* [WHAT IS NEEDED] Format the lines of the material as a numbered list, beginning with its first line and ending with the line containing "Action: pyautogui.click(x=1099, y=60)", both lines included. Omit any blank lines.

* [THE RECORDS]
════════════════════
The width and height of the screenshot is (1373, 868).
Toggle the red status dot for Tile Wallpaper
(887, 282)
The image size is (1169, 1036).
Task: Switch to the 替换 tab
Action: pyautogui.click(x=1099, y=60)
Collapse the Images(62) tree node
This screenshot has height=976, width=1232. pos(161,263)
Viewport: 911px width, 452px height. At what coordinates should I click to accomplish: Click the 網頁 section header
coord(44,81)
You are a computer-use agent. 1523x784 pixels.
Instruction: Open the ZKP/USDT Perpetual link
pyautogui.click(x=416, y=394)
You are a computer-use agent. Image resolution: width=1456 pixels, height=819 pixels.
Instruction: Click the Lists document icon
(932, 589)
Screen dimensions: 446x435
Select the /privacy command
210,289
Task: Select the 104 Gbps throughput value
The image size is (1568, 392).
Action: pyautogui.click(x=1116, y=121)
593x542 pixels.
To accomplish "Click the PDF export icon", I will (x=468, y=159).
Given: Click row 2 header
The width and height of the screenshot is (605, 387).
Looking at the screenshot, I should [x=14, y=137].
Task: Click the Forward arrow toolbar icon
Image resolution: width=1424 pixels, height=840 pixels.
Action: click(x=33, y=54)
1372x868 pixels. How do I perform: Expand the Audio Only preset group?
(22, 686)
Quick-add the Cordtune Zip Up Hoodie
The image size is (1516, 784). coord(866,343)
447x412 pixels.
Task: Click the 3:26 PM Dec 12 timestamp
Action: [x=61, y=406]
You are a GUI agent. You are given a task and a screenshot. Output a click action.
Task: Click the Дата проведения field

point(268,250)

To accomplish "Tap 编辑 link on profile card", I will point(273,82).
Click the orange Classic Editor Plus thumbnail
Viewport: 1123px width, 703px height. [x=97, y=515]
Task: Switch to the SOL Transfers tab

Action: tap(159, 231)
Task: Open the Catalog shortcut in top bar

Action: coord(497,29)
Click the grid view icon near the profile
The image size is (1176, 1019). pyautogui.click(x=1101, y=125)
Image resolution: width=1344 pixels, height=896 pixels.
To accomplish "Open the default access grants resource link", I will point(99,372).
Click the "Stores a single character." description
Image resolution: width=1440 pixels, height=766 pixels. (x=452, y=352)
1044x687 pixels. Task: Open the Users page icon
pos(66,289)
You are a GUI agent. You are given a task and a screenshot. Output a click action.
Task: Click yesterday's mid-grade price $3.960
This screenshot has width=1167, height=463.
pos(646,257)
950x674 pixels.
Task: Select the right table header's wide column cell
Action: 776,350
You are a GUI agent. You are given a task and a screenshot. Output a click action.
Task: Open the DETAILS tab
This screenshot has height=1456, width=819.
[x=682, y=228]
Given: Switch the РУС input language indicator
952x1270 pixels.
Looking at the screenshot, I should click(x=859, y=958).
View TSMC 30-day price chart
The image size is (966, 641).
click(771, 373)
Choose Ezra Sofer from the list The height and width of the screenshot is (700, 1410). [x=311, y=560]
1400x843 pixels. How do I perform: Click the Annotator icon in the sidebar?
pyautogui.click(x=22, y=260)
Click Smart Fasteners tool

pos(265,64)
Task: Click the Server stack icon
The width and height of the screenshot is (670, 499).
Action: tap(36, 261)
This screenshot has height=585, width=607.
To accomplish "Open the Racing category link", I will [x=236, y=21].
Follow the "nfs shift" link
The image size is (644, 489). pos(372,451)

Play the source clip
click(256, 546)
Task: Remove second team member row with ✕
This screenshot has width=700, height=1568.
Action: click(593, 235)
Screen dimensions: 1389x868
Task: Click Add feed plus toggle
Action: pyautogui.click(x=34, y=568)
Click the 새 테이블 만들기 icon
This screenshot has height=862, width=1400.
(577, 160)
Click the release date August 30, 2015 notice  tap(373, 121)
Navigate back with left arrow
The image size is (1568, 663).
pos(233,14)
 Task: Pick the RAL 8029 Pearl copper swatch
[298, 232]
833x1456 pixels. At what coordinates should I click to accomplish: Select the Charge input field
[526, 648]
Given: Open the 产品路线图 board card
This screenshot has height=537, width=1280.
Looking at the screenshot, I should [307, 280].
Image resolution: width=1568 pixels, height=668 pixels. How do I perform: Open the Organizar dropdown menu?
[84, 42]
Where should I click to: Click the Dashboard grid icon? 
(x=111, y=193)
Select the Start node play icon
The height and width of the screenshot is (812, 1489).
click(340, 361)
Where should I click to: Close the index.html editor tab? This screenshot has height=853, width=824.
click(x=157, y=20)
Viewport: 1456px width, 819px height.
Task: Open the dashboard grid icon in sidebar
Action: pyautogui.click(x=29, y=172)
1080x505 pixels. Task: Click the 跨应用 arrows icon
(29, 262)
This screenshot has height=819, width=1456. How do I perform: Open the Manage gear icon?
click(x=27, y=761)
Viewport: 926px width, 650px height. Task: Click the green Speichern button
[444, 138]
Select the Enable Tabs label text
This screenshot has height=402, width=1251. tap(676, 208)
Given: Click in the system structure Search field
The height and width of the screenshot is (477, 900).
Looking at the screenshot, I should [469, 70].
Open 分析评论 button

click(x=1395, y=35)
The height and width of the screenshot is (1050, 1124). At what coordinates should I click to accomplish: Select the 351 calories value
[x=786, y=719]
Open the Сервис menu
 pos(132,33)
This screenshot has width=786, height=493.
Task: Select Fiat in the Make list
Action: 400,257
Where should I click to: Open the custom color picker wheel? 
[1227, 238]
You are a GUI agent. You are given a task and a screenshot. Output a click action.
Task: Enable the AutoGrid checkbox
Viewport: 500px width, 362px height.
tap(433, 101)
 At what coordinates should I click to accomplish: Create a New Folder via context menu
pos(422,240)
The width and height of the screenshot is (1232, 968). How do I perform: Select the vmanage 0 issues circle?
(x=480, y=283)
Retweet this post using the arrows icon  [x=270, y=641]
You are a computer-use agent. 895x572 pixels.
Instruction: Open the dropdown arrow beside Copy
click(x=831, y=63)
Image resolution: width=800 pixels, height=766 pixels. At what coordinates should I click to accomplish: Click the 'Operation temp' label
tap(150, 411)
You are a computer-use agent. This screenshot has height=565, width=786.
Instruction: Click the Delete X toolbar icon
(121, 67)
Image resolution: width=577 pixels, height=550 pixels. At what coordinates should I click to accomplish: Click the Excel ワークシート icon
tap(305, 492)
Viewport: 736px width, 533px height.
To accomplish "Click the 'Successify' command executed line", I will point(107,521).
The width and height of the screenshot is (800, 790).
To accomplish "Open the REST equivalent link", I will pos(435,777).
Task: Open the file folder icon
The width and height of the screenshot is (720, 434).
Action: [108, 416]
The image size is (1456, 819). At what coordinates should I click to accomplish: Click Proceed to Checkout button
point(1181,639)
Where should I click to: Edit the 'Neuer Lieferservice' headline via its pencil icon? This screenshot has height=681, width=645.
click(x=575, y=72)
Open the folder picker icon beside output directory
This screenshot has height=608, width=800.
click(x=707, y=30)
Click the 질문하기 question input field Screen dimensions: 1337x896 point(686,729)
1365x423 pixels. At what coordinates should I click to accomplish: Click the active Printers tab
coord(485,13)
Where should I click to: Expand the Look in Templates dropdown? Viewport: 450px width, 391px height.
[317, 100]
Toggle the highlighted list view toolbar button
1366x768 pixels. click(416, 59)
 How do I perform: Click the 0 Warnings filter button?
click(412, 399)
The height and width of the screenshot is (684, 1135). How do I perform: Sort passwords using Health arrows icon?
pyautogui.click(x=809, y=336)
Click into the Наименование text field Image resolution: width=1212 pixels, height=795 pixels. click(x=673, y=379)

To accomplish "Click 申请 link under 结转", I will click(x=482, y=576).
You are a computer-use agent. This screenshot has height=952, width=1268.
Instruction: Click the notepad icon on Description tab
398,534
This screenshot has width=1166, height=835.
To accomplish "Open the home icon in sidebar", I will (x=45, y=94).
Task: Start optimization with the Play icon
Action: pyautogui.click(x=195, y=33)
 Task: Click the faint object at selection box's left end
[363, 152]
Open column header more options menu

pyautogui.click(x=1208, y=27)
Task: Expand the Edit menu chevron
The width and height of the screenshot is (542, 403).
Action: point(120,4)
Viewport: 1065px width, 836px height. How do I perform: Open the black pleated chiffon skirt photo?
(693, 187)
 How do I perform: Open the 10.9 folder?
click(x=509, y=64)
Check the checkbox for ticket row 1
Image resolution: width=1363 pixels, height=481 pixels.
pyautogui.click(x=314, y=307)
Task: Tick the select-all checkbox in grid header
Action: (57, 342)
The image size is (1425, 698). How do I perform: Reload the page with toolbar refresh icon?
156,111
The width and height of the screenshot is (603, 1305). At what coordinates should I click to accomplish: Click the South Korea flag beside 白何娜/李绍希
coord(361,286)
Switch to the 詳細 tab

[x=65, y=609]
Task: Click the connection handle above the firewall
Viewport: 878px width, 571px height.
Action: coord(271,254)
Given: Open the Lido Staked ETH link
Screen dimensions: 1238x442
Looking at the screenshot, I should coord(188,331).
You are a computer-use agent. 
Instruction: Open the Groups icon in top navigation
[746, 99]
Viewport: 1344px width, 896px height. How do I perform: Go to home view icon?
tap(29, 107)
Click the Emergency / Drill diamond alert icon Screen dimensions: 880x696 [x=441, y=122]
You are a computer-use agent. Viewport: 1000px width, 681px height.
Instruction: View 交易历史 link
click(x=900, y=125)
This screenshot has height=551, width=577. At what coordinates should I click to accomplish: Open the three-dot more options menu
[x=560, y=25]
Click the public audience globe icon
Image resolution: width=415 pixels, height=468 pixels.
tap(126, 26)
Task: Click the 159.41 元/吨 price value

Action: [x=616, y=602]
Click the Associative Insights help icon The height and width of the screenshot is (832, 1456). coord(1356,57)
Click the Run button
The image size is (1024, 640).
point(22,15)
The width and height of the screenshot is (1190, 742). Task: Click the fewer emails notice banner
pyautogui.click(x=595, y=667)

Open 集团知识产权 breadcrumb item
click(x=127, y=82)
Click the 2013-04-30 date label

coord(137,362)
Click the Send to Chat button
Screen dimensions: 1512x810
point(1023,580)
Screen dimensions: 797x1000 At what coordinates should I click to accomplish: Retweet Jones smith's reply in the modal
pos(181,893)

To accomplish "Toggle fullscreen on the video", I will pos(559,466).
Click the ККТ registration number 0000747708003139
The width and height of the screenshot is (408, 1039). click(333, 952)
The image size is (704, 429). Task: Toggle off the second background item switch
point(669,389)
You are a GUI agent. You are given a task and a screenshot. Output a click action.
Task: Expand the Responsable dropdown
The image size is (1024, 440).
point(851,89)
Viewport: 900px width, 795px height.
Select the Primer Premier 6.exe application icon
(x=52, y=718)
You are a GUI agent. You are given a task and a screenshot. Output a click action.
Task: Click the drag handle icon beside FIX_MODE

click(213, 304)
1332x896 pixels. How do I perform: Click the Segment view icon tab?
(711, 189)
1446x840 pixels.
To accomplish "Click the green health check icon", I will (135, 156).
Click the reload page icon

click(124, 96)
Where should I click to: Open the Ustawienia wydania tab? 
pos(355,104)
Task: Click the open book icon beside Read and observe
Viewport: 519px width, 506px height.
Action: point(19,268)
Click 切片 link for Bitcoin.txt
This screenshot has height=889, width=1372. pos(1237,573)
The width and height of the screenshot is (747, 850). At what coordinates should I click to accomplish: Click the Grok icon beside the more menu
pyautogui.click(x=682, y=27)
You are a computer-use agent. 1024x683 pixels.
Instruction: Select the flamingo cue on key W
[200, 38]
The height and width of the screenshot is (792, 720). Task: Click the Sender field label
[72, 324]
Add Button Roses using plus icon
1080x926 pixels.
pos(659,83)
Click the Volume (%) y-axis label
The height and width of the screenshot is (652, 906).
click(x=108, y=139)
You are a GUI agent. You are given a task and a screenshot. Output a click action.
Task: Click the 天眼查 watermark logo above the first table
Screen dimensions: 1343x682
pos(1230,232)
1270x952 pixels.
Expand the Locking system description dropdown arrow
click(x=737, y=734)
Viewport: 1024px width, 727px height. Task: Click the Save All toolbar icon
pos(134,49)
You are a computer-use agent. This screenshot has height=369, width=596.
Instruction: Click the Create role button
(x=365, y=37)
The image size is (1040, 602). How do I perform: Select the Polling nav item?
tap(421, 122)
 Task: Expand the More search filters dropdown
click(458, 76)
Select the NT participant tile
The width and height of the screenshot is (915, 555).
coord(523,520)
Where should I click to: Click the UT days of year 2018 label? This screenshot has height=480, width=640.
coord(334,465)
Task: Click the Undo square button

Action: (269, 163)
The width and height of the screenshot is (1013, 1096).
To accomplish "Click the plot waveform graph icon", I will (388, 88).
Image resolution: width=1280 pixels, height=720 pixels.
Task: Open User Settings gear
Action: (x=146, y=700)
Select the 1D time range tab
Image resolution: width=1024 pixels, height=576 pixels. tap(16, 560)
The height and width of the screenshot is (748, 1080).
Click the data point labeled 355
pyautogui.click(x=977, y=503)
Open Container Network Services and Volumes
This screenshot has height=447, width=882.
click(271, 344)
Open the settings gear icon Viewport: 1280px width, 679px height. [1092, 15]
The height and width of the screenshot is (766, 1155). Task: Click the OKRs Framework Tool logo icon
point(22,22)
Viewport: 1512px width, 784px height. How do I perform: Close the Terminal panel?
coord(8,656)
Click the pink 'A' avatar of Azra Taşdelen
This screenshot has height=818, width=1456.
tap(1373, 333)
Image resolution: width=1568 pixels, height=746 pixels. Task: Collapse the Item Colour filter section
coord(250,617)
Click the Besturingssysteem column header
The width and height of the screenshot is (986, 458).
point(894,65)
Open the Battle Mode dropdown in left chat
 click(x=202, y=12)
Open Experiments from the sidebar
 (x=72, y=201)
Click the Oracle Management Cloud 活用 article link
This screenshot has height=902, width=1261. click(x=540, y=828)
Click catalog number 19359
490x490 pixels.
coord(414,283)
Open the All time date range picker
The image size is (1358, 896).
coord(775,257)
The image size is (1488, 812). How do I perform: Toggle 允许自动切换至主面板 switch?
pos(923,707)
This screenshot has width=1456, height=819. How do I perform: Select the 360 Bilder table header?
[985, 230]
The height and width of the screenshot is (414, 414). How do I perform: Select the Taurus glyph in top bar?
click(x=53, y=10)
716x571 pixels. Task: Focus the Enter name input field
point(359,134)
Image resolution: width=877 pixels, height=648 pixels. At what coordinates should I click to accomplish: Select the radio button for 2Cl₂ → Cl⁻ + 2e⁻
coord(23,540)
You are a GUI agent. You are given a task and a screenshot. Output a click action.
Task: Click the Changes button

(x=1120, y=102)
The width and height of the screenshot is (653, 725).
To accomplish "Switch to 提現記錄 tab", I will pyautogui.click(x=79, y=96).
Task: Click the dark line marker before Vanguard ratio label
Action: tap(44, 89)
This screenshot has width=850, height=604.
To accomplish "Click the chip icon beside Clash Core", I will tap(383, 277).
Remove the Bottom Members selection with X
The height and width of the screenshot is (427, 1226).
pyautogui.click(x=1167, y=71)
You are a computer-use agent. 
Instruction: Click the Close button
════════════════════
* [RESPONSE TO THE EXERCISE]
1. The width and height of the screenshot is (1373, 868).
2. Toggle the red status dot for Tile Wallpaper
3. (887, 282)
4. The image size is (1169, 1036).
5. Task: Switch to the 替换 tab
6. Action: pyautogui.click(x=1099, y=60)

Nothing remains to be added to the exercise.